To establish experimental autoimmune prostatitis (EAP) mouse models and macrophage pyroptosis models, the therapeutic impact of juglone on CP/CPPS was evaluated. Molecular docking analysis, a cellular thermal shift assay (CETSA), and consultation with the Human Protein Atlas database were conducted to further explore the target molecules involved in juglone treatment for CP/CPPS. In addition, we utilized immunohistochemistry, immunofluorescence, Western blotting, and flow cytometry to assess macrophage pyroptosis and related pathway protein expressions. The evaluation of oxidative stress (OxS) was conducted through malondialdehyde (MDA), superoxide dismutase (SOD) and glutathione peroxidase (GPx) assays. BzATP, an agonist of the NLRP3 pyroptosis pathway, was utilized for recovery experiments both in vitro and in vivo.
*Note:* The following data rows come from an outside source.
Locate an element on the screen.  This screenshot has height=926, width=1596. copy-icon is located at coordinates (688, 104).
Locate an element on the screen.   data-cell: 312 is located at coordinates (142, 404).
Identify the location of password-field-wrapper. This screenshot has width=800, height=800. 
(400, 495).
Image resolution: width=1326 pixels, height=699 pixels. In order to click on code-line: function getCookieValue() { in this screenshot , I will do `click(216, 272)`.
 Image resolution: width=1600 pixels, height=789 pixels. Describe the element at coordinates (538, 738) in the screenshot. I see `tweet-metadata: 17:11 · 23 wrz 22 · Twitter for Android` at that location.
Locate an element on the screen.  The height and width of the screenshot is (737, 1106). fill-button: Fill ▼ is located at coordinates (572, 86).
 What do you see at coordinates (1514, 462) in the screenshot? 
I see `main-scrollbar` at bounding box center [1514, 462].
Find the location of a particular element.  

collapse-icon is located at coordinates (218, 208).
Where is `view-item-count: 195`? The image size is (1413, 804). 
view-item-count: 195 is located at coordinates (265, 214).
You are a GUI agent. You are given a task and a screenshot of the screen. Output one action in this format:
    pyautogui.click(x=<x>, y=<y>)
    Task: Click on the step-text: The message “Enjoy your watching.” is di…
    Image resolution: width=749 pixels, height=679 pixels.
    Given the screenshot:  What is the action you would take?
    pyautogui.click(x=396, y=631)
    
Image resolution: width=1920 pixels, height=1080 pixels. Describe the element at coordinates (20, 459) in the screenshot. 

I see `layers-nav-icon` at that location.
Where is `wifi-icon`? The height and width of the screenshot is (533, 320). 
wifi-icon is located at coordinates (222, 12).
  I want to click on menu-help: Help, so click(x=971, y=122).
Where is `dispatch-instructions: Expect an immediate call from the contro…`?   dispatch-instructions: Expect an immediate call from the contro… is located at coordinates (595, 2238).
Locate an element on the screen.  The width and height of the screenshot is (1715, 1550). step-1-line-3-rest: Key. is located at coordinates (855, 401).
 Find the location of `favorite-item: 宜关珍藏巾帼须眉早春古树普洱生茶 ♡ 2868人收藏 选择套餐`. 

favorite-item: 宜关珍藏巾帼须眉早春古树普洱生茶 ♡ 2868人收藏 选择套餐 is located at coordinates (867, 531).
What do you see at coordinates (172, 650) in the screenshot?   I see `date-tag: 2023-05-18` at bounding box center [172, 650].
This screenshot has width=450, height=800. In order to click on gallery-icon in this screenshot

Administration of juglone to EAP model mice ameliorated prostatic inflammation, reduced pain symptoms, and decreased proinflammatory cytokine levels. Molecular docking analysis and CETSA, in conjunction with data from the Human Protein Atlas database, indicated that NLRP3, caspase-1, and GSDMD, along with their effects on macrophage pyroptosis, may serve as key targets for the effects of juglone. Furthermore, juglone inhibited the expression of these proteins. Assays of OxS demonstrated that the administration of juglone mitigated OxS in both animal and cellular experiments. These results were reversed with BzATP treatment.
In conclusion, juglone can alleviate EAP by suppressing the pyroptosis of macrophages mediated by NLRP3/GSDMD and alleviating OxS; therefore, juglone has the potential as a therapeutic for CP/CPPS. Furthermore, our studies confirmed that juglone can bind stably to NLRP3, caspase-1, and GSDMD. These findings validate the mechanism of action of juglone and offer valuable insights for the treatment of other diseases mediated by these proteins, such as inflammatory bowel disease, nonalcoholic steatohepatitis, and multiple sclerosis.
胡桃醌是一种天然存在的萘醌化合物,主要存在于核桃植物的果实、叶子和根部。尽管其抗氧化和抗炎作用已在多种疾病中得到证实,但其在慢性前列腺炎/慢性盆腔疼痛综合征(CP/CPPS)患者中的治疗潜力仍未得到探索。
我们的目的是研究胡桃醌治疗CP/CPPS的疗效,并阐明其潜在机制。
为建立实验性自身免疫性前列腺炎(EAP)小鼠模型和巨噬细胞焦亡模型,评估了胡桃醌对CP/CPPS的治疗效果。进行分子对接分析、细胞热位移分析(CETSA)并参考人类蛋白质图谱数据库,以进一步探索参与胡桃醌治疗CP/CPPS的靶分子。此外,我们利用免疫组织化学、免疫荧光、蛋白质印迹和流式细胞术来评估巨噬细胞焦亡及相关信号通路蛋白表达。通过丙二醛(MDA)、超氧化物歧化酶(SOD)和谷胱甘肽过氧化物酶(GPx)检测来评估氧化应激(OxS)。NLRP3焦亡途径的激动剂BzATP用于体内外的恢复实验。
给EAP模型小鼠施用胡桃醌可改善前列腺炎症,减轻疼痛症状,并降低促炎细胞因子水平。分子对接分析和CETSA以及人类蛋白质图谱数据库的数据表明,NLRP3、半胱天冬酶-1和Gasdermin D及其对巨噬细胞焦亡的影响可能是胡桃醌发挥作用的关键靶点。此外,胡桃醌抑制了这些蛋白质的表达。氧化应激检测表明,在动物和细胞实验中,施用胡桃醌均可减轻氧化应激。BzATP处理可逆转这些结果。
总之,胡桃醌可通过抑制NLRP3/Gasdermin D介导的巨噬细胞焦亡和减轻氧化应激来缓解EAP;因此,胡桃醌有潜力用于治疗CP/CPPS。此外,我们的研究证实胡桃醌可以与NLRP3、半胱天冬酶-1和Gasdermin D稳定结合。这些发现验证了胡桃醌的作用机制,并为治疗由这些蛋白质介导的其他疾病,如炎症性肠病、非酒精性脂肪性肝炎和多发性硬化症,提供了有价值的见解。